◆ What the task asks: Copy word for word the stretch of the baseball coach interview from "Following the tournament, Meyer" through "state championship game.".

◆ Text passage:
Meyer has been the head baseball coach at Lyle/Pacelli for the past 12 seasons. This year he guided the Athletics to a runner-up finish in the Class A state baseball tournament and the Athletics finished with a 24-2 record.

Following the tournament, Meyer talked about what the season meant to him, the team and community as well as the journey to the state championship game.

Now that you've had time to reflect on the season, what does placing second in the state mean for you and the team?

Obviously it's a big deal for the program and the kids. Reflecting on it, I think a lot of people outside of the team probably didn't expect that kind of run this year. But we believed all year that we could do it. And looking back (at) how good our pitching and defense was towards the end of the year ... it was just kind of a fun run and an unexpected season for a lot of people.

It was a great season, but did you have any regrets or things you would have done differently?

There's not one specific thing, a lineup change or anything major that would have happened. Only having 13 varsity players, you don't really have much to go to after your starting nine. I'm sure there's individual games where I wish I would have done something different, but nothing I can recall off the top of my head.

This was your 12th season as the L/P coach. There were some lean times in the beginning, what were those years like?

I used to have to keep one junior high kid waiting in the wings: "Hey, if someone gets hurt, you may have to come play in the varsity game," because we only had nine (players) the first two years, and maybe 10 one year. But we still won the conference for my first four years, but it was a smaller conference with only five teams. ... But we had high-end, quality players a couple of times in Jordan Hart and Danny Bollenberg, who were fantastic players. Daniel played at St. Thomas and Jordan was an All-American at (Minnesota State, Mankato). Those guys helped the program quite a bit those first five, six years that I was there.

Now you have Jordan Hart, a former All-American, and former minor-league player Zach Schara as your assistant coaches. How much does that help the program?

Quite a bit. Zach's an intense guy, a competitive guy. Every day at practice, he gets on the kids if he sees the kids not hustling or something he expects, because he's been around the game for so long and at the highest levels. He just expects a lot out of them and he gets after them. And we do, too. And I like that intensity because I don't raise my voice a lot. He can do that for me, and he has a great knowledge of pitching. We kind of let the whole year go with the catchers calling the game because we want them to learn the game. But during the playoffs, he called all the pitches in the playoffs, which helped our catcher take his mind off things.

◆ Given material:
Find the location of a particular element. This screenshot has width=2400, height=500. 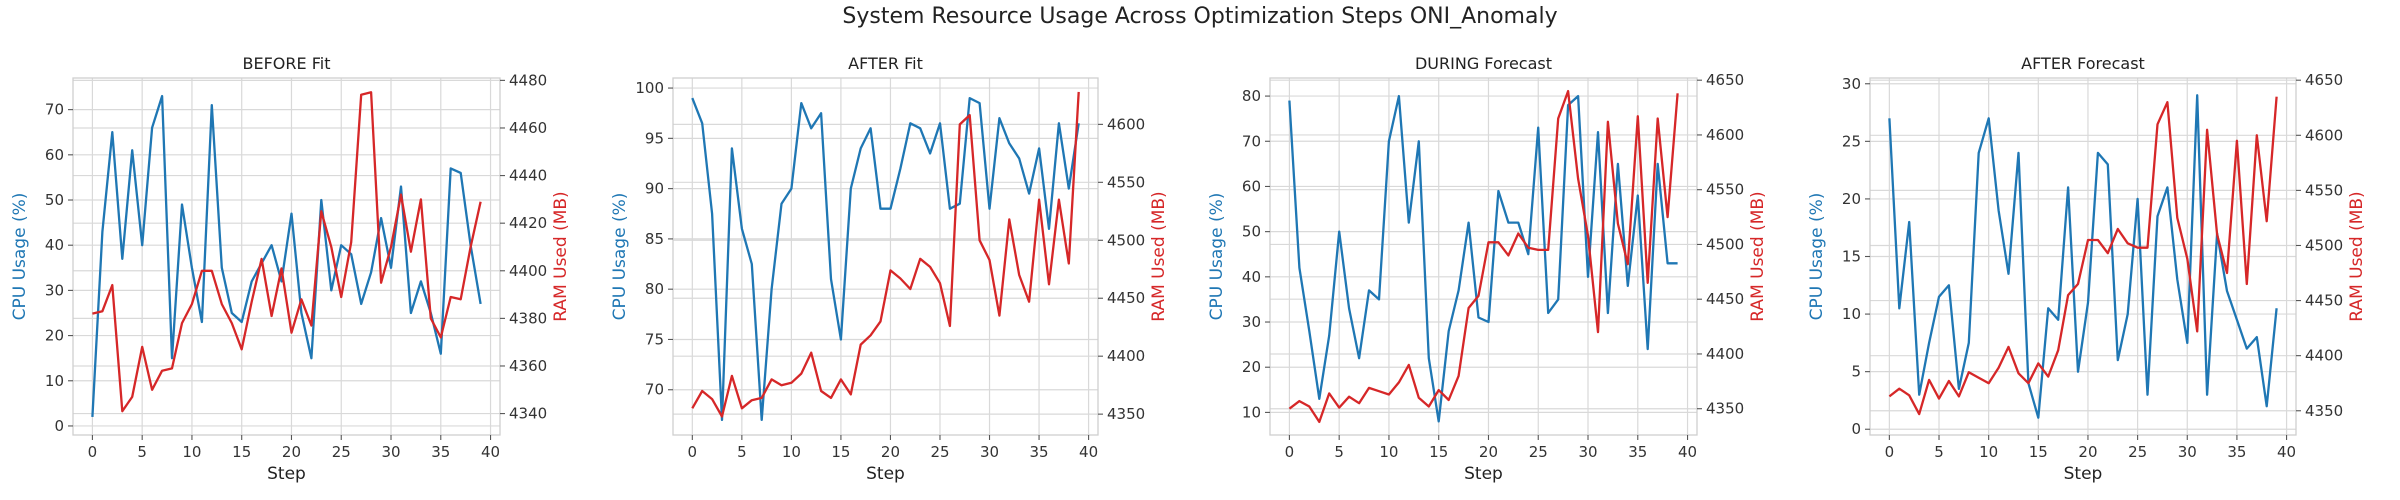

◆ Result for this exercise:
Following the tournament, Meyer talked about what the season meant to him, the team and community as well as the journey to the state championship game.